Other therapeutic measures include:

  • Therapy trial with 5% hydroquinone ointment – inhibits the enzyme tyrosinase responsible for melanic information and synthesis.
  • Dermabrasion (skin abrasion) or superficial curettage with sharp curette.
  • To mitigate age spots, a mechanical exfoliation product (peeling) can be used.
  • Cryotherapy (cold therapy) or cryosurgery (cryopeeling): this involves freezing the spot with the help of liquid nitrogen. A crust is formed, which falls off after a few days. New skin is then found underneath. As a rule, no scars are formed.

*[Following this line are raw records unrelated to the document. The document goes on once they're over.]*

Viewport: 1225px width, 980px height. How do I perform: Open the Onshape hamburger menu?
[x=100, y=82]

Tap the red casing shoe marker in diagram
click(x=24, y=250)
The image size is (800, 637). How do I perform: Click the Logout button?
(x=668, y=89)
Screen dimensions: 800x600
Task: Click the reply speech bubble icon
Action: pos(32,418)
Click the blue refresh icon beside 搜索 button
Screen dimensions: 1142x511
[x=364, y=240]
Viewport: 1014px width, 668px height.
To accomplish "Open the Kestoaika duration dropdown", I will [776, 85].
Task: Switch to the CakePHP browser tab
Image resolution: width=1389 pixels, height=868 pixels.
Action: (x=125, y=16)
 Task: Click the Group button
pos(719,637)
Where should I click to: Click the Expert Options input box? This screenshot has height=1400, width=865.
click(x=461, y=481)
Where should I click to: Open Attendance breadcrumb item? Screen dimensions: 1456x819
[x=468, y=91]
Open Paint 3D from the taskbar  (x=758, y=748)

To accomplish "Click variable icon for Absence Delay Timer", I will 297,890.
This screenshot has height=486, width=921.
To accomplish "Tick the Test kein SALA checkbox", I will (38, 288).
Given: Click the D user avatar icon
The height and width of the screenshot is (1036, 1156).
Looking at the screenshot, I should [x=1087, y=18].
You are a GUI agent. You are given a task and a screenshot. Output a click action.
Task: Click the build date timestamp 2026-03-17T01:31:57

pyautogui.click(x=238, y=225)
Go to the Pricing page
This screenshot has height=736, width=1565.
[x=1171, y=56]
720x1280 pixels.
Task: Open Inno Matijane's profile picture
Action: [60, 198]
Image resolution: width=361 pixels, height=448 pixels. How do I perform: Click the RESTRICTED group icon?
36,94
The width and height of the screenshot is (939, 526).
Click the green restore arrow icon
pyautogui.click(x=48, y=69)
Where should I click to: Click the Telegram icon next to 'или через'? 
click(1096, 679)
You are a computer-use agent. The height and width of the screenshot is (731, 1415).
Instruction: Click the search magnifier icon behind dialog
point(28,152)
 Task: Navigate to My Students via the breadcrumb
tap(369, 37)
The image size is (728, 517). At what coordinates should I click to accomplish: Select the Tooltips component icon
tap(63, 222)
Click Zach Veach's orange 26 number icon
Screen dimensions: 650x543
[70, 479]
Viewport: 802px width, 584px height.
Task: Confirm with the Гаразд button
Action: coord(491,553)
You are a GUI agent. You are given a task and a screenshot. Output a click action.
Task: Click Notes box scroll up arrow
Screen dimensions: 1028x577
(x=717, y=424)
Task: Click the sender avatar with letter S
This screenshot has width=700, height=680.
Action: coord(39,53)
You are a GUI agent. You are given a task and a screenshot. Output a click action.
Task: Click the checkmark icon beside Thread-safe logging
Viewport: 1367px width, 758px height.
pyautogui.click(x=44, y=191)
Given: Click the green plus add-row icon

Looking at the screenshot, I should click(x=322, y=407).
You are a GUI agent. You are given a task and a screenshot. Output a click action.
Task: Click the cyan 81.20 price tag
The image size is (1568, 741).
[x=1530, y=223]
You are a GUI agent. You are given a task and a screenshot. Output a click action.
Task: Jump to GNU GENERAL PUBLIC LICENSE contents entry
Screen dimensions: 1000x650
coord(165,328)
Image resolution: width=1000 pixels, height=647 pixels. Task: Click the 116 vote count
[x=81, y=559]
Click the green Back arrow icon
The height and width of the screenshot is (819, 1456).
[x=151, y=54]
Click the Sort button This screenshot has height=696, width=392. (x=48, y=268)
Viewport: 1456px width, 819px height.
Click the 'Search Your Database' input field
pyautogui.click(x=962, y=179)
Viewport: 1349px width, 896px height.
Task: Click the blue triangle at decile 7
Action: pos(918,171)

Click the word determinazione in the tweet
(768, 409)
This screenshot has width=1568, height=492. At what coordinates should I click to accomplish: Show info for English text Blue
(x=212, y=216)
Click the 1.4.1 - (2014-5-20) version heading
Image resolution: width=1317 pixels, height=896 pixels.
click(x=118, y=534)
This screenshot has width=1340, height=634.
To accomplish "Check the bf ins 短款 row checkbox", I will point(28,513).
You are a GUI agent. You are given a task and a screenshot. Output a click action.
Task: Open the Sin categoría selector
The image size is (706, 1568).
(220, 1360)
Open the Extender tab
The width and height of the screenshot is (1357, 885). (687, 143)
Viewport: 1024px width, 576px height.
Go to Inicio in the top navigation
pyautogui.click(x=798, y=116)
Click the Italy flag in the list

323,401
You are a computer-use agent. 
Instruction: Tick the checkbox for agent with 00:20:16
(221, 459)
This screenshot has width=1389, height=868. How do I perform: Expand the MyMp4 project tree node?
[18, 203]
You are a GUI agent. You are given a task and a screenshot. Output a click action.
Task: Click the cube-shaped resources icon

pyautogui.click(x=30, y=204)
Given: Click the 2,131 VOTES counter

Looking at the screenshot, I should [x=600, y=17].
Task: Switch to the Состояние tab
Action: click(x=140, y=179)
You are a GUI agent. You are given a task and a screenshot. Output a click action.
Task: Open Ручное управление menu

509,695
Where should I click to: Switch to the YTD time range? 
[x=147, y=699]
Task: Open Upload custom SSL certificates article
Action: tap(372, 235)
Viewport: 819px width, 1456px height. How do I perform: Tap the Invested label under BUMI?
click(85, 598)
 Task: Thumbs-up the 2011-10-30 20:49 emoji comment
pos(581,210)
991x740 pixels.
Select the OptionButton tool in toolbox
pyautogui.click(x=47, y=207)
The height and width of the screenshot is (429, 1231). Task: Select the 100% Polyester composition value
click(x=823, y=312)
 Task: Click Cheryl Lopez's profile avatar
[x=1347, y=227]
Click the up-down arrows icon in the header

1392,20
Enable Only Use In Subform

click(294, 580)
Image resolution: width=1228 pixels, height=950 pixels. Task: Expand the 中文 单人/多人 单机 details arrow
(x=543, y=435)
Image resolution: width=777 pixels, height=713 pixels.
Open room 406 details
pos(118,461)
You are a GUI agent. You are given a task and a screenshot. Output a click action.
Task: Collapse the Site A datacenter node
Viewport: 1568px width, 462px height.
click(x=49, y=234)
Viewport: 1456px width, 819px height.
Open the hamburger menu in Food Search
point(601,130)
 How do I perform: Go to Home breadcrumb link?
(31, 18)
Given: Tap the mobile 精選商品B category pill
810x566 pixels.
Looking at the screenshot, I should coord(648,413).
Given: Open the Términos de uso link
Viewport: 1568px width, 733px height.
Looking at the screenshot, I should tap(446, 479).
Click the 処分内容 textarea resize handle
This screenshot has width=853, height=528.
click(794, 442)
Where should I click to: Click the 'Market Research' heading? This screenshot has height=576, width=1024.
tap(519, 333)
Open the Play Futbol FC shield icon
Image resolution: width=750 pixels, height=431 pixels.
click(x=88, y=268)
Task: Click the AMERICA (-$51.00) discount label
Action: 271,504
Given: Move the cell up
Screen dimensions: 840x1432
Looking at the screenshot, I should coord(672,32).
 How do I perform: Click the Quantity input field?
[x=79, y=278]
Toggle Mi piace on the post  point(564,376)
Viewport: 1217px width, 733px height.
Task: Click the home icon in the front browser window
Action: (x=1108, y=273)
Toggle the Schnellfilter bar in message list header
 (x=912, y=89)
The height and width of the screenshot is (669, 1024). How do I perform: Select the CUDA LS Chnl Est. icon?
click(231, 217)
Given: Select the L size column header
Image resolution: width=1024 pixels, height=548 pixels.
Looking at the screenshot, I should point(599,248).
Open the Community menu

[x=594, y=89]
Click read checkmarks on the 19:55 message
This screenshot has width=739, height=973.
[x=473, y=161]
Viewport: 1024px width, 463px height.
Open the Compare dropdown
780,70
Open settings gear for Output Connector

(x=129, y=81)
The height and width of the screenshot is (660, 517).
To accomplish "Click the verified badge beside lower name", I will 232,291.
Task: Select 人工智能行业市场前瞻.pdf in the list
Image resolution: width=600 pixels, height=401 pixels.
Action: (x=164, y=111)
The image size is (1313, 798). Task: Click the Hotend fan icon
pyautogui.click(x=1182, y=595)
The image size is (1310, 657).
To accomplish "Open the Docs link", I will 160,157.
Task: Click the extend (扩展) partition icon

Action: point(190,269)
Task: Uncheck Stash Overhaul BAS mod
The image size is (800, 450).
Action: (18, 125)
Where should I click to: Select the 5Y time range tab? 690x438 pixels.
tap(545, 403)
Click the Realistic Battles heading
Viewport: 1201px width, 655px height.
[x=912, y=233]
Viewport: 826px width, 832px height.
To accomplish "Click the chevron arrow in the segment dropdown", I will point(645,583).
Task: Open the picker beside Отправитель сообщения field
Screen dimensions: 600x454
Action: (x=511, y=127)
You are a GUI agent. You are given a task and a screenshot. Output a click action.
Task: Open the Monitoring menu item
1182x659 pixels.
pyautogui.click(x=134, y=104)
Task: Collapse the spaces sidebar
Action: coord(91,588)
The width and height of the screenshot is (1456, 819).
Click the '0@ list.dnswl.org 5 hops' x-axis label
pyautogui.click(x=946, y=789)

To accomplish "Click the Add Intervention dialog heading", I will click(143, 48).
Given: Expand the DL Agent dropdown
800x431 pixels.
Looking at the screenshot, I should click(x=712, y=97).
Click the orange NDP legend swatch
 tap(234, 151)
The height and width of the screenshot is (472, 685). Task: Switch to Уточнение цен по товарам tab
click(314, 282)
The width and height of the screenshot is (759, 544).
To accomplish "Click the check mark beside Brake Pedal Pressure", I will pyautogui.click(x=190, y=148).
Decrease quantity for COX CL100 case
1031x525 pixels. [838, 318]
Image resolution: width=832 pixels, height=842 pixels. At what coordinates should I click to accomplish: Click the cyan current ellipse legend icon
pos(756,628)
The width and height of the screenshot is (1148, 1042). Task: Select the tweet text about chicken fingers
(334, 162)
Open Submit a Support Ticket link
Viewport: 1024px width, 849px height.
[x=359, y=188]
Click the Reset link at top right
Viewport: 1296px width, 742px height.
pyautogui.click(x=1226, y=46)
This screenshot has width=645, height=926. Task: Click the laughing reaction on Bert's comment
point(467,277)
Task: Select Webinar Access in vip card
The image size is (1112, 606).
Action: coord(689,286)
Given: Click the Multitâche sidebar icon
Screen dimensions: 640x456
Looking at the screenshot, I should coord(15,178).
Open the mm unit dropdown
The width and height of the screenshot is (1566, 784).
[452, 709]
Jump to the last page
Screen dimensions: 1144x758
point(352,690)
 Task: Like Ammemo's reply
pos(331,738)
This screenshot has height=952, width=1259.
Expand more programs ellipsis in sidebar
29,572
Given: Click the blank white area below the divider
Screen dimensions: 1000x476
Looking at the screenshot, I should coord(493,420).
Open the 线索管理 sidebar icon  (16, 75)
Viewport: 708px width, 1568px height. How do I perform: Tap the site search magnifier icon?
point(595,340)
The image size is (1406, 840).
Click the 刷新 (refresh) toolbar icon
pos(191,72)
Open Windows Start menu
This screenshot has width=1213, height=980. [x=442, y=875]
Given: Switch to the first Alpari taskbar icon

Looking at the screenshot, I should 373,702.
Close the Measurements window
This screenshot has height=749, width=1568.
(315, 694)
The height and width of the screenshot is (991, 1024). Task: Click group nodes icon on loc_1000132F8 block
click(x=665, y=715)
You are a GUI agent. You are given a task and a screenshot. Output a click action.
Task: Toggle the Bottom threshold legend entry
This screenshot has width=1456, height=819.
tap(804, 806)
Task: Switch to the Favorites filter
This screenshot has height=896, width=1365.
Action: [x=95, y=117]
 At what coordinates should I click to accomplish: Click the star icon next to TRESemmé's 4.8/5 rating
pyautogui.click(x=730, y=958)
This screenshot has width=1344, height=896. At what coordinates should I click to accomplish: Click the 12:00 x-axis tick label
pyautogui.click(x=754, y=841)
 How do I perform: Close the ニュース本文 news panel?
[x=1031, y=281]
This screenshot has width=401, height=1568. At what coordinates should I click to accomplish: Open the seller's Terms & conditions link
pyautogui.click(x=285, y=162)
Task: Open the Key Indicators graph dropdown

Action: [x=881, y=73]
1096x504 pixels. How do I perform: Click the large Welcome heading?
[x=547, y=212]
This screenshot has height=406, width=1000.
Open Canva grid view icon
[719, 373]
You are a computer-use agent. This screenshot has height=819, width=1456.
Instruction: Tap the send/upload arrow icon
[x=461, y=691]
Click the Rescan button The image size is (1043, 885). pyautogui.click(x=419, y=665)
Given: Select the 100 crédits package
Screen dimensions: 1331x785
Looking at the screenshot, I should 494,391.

  • Laser therapy: age spots can be easily removed by laser without pain or scarring. For this purpose, various types of lasers can be used, such as the surgical CO2 lasers or erbium Yag lasers.Likewise, the lasers can be used for vascular and pigmentary changes in the skin. These include the argon laser, the krypton ion laser, the Nd:Yag laser or the pulsed ruby laser.
  • In any case, a consistent sun protection must be carried out after the treatment!

Note: The age-changed skin can be a precursor to skin cancer!